I've been practicing forgiveness and empathy for myself when I fail and fall down into my emotional pit. It's a great big dark one too and I have spent far too much time there over the past five years since my heart attack. I gave it my best "big manly" too. Still, the best I can do is create a stable orbit with it. Never escaping it. Just circling one another while catching life in the meantime.
For me, running was my launchpad. With 1000's of people and so many sweaty running friends who were just happy to be doing something together. Or backpacking long distances with like-minded folks. Never alone. But together summiting mountains and talking loudly about all of our lives and sharing the highs and lows of our lives. Or going into my office of freaks to do the amazing work we do, I'm in tech so I say that in a NASA kind of way, some of these folks are missing a chromosome or two but that aside, they are rocket scientists and fun as all get out.
2020? Well. It all stopped. I have been alone for the past 9 months trying to keep my positive vibe alive. Hope. ANd, fr the most part, I have. But it's come at a deep personal cost. HEart wise, my numbers are amazing. No clue how that happened aside from the meds. But yeah, my own step count fell from 20k+/day to sometimes 2k. My outdoor adventures were shot down. Adjusting to 100% working from home has been a chain of failures for me (I do better with people around me). I nearly lost some friendships as I chose a hard-line, due to my heart issues, and they did not because their lives are their own, and I don't blame them. But perception is perception and friendships take physical work and effort.

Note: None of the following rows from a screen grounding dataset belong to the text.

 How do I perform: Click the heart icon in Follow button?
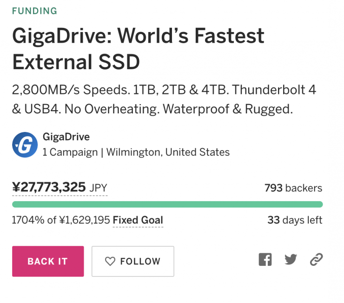110,262
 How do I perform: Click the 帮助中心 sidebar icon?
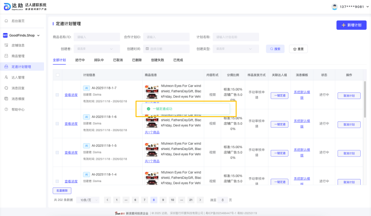6,109
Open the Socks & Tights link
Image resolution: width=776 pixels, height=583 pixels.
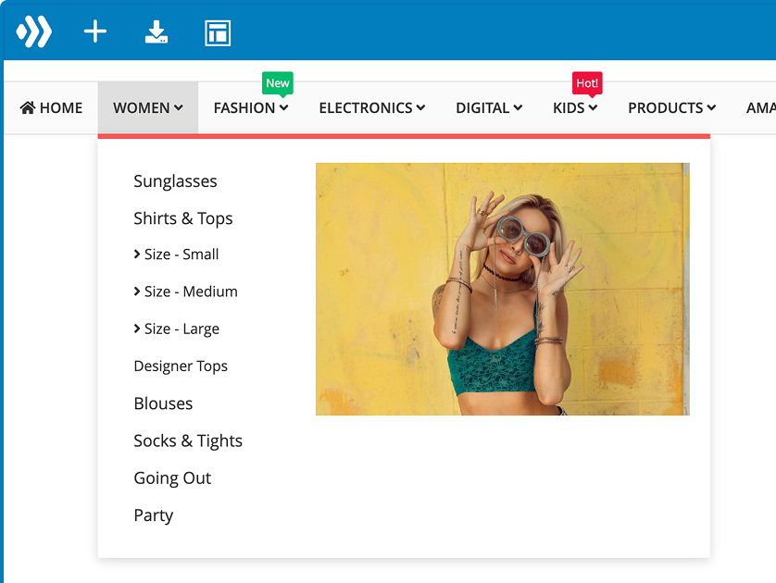tap(188, 441)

So that said. I'm hurting. Badly. But, to your question. I sometimes set up my tent in my bedroom and play an outdoor night soundtrack off of my Google home assistant. Usually the sound of crickets or campfire or the sound of a stream. I play the sound of people while I work. I try to create bullet lists for myself to help me reach my goals.
And while this is probably off-color, when the lockdown first started, I was like, why not just forgo the pants (which I did for months)? Later, I found that going through the motions of shaving (the small part of my lower neck that I do - big beard here - but still a presentation routine), pressing an outfit, and putting on the office game was helpful to create a sense of normalcy in an absolute vacuum of it.
Yeah, this is a tough one. And I suspect, once the exhausted medical community has a chance to recover, these are folks who are absolute heroes, they will find that the cardiac impact is undeniably negative. But, these are harsh times. A critical mass point that the entire globe is sharing.
And that's the idea that brings me back up more than anything. We are all united. We are one race of humans. Through love, we find meaning in life. So by staying home and cutting myself off, that's my way of both protecting myself, I don't give a fiddlestick (antique word selected because of the language filter the AHA uses) way about that myself really. I'm a mountain climber now. What I do care about, deeply, is other people. Families. Friends. Strangers.
So, to close, it's been rough. I meditate a lot. I walk (masked). I do pushups, pull-ups, planks, stretches, and both resistance band and dumbbell exercises at home, I eat as best I can, drink tea, read, shower, work, among other things to live a different type of life that is still my own. But I'm also not afraid to reach out and share my heart with others. Form new friendships. Cry. Share. Laugh. I'd like to think that we will all be a little closer to one another after this Storm. That is, at least, my sincere hope.